Rouge

Octavie Delvaux, auteure érotique, a proposé récemment d’écrire un court texte sur notre rapport à nos menstruations. Je prends la suite de Clarissa Rivière et Ingrid La douce.

La veille de mes 12 ans, cette tâche rouge est apparue au fond de ma culotte toute blanche.

J’ai considéré cette arrivée impromptue et franchement désagréable.

Pourquoi moi ? Pourquoi maintenant ? Pourquoi me tirer de l’enfance si tôt ?

Je n’étais clairement pas prête et pas du tout informée. Quand j’entendais les copines en parler dans la cours de récréation, j’étais rassurée de ne pas encore faire partie du clan de celles qui “les avaient”.

A cette époque, on ne prononçait pas le nom des règles. D’ailleurs ma mère qui avait des problèmes de prononciation disait “règues”. A croire qu’elle aussi les vivait assez mal. Ce mot était hautement tabou, par contre, on racontait des trucs affreux sur le manque d’hygiène des copines. Un sujet de plus dont s’emparait joyeusement la mesquinerie des filles des classes voisines.
J’avais 11 ans trois quarts, j’allais fêter mes 12 ans, et ma maman n’était pas là ce jour là.
Comme tout le matériel concernant la chose était soigneusement caché dans l’armoire de ma mère, je ne savais absolument pas où je trouverai une quelconque protection hygiénique. Je me suis donc dirigée vers mon père, en lui expliquant brièvement que mes règles étaient arrivées.

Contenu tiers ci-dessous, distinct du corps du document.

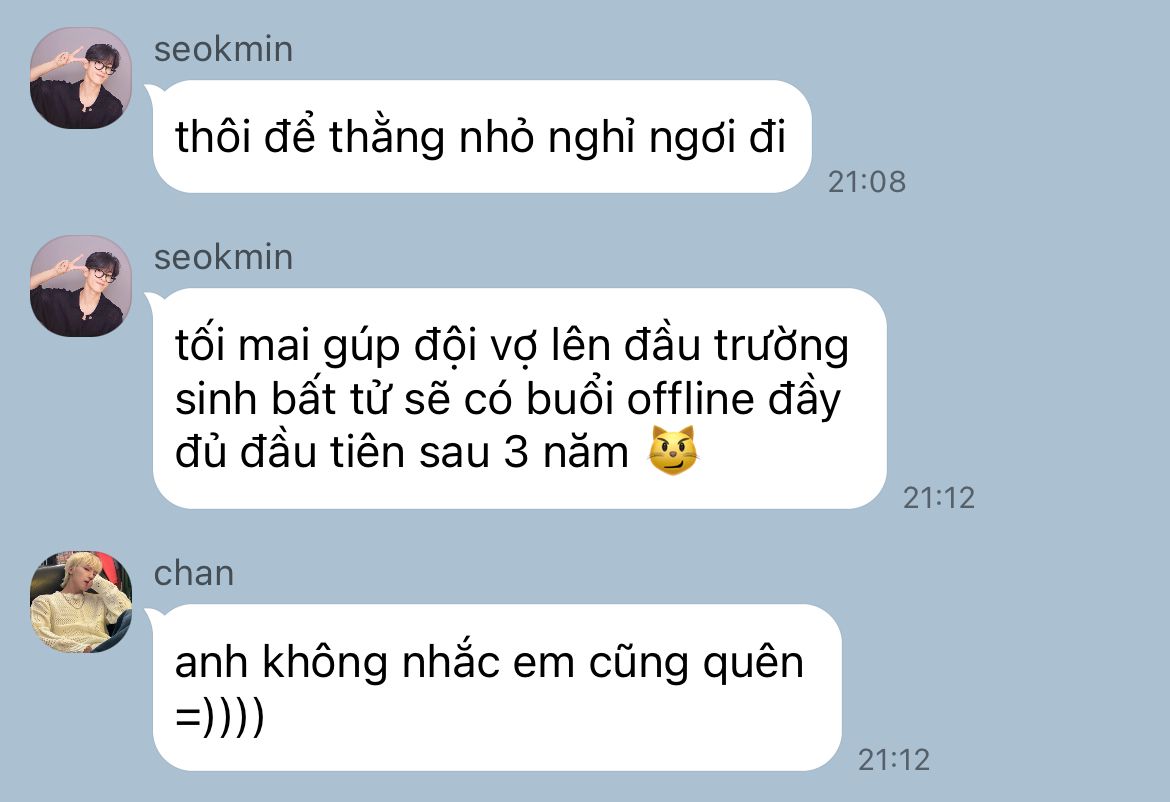
Task: Open chan's blond-haired profile picture
Action: [x=81, y=602]
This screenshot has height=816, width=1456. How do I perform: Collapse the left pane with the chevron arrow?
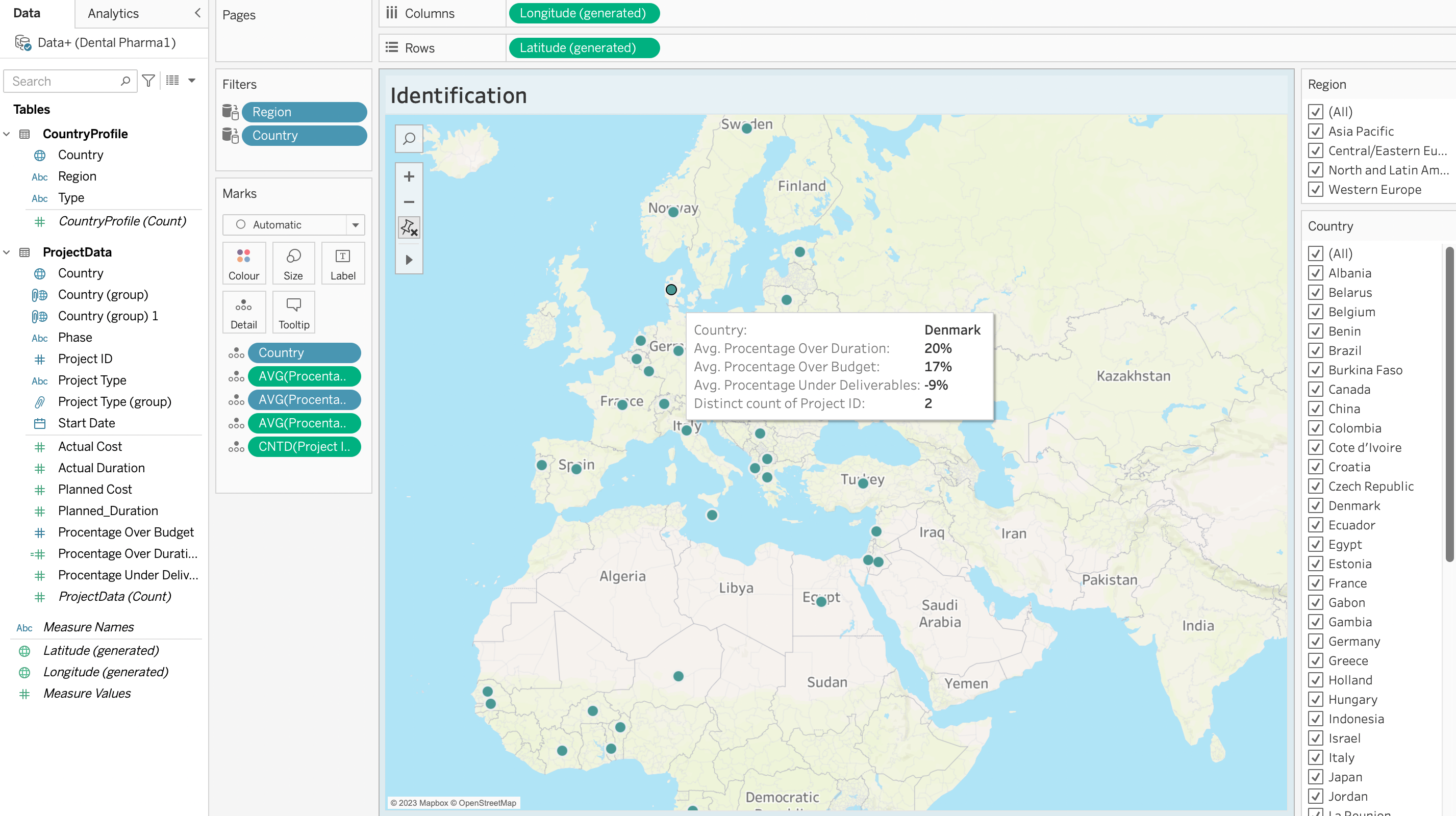coord(197,12)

-“Tu es sûre” m’a-t-il dit ?
– Oui, tu veux voir ? ai-je répondu (je ne sais pas encore pourquoi…)
– Non ! va mettre une couche, ta mère les cache dans l’armoire.” m’a-t-il répondu dégouté.
Je me sentais terriblement mal et honteuse. Ce fut ma première rencontre avec ces saignements qui reviendraient inlassablement ponctuer ma vie de jeune fille.
Je me souviens avoir longuement pleuré cette soirée et cette nuit là. Je détestais mon corps, je haïssais le fait d’être une fille. En plus je souffrais terriblement. J’ai ensuite intercepté quelques conversations parentales. J’ai été choquée et violentée par les mots que j’ai entendus. Bien sûr, je savais qu’être réglée induisait la fertilité, mais à l’époque, je ne pensais clairement pas au sexe.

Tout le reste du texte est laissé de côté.